In 1833/34 the British freed the relatively few slaves they held because they could do so cheaply. They continued to trade for the produce of other countries’ slaves. The cotton gin would have made slavery in the North American cotton belt just as profitable under British-domination as under USA control, so there would likely have been just as much resistance to abolition. If the British had possessed the cotton belt and its slave labor force, they would not likely have abolished slavery in 1833–and might have maintained it until 1860-1870. You will recall that the British actually came within a whisker’s-breadth of recognizing the Confederacy in 1862–if they had owned North America, how eager do you think the British would have been to shoot their own cow while it still gave milk?

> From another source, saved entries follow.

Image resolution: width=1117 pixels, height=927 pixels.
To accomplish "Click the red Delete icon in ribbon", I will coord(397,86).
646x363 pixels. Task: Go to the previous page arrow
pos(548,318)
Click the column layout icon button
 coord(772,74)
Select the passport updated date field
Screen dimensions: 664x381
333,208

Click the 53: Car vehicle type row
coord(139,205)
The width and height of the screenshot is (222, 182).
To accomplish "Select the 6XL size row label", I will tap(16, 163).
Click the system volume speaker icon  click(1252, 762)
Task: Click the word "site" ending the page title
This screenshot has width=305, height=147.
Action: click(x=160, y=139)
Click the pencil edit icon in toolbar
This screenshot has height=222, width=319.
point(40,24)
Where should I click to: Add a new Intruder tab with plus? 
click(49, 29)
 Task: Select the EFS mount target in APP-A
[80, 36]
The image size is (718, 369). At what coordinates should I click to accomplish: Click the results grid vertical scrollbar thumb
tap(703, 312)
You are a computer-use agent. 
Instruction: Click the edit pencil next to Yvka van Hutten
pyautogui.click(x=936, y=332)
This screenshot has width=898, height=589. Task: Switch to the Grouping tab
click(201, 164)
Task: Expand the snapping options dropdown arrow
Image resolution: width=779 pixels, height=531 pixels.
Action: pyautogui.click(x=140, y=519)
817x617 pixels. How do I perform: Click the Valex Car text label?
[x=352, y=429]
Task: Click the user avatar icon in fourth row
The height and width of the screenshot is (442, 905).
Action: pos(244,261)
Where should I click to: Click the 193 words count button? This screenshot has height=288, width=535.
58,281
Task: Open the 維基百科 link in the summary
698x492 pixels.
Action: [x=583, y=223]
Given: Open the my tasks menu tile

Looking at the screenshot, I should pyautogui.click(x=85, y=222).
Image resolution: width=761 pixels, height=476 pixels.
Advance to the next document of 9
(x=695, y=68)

As for the Amerinds, it seems most unlikely that Britain’s policy of restraint after the French & Indian War (Seven Years War) could have survived for long. Perhaps if Britain had crushed the American Revolution, that would have forestalled the French Revolution and all its sequelae right through Napoleon’s empire–but in that case either the weakness of the French or the avarice of Britain’s North-American administrators probably would have allowed rambunctious white settlers into Indian territory by the early 1800’s. You offer no reason to suppose otherwise, given the economic patterns of the time.
I see no reason to belabor the point, but as others here have indicated, even a modest amount of historical reading will provide you with ample reasons to revere the American Revolution (which was indeed cited and emulated by people everywhere during the 18th and 19th Centuries, even into the 20th, as they shook off the descendants of the medieval aristocracies which oppressed them for centuries).
dearieme
Jul 5 2007 at 1:12pm
The proposition that it was all about lower taxes takes a bit of a hit when you learn that the Boston Tea Party was staged by tea-smugglers who were annoyed that the duty on tea had been reduced to almost zero so that they could no longer undercut the legal importer, the East India Company. It was probably “about” many things, particularly frustration at being constrained from taking more land from the Indians, and fear that the Mansfield decision put slavery at risk. Both of these were big pocket-book issues for many of the gentry who plotted treason.
Stan
Jul 5 2007 at 2:56pm
America is the only country on earth established upon pure principles, rather than happenstance of history and war. I hardly think you have a point at all…
Not to mention without freedom you would likely not be typing on a computer, or using the internet…
vacuumenergy
Jul 7 2007 at 4:33am
I think it’s fairly obvious that the Left was the beneficiary of the American Revolution for most of its antebellum history. The most dominant American political movement between 1800 and the 1850s was the pro-slavery pro-South wing of the Democratic party. A typical pro-slavery pro-South Democrat would have believed some variant of the following package of ideas during this era:
1). That it was legitimate for the United States to initiate economic and military warfare against other nations for its own aggrandizement, espescially if this meant the annexation of territory.
2). That it was legitimate for the United States to initiate military warfare in order to “defend the revolution” from its enemies. The War of 1812 is the major case in point.
3). Equality for the majority could only exist for long on a basis of human slavery.
4). Violations of civil liberties ranging from postal and political censorship (i.e. the “Gag rule”) to intracommunal violence were necessary to maintain civil order.
As you might have inferred from this list, the slave-holding ideology of the American South had quite a bit in common with what we nowadays call the “Hard Left”.
TGGP
Jul 7 2007 at 10:52pm
vacuumenergy, wasn’t it Lincoln who destoyed newspapers he disagreed with? Haven’t we gone around the world getting into wars (even if we don’t actually declare war) much more after the Civil War than before? In terms of ideological lines of descent, I think Mencius Moldbug is more on the money than you.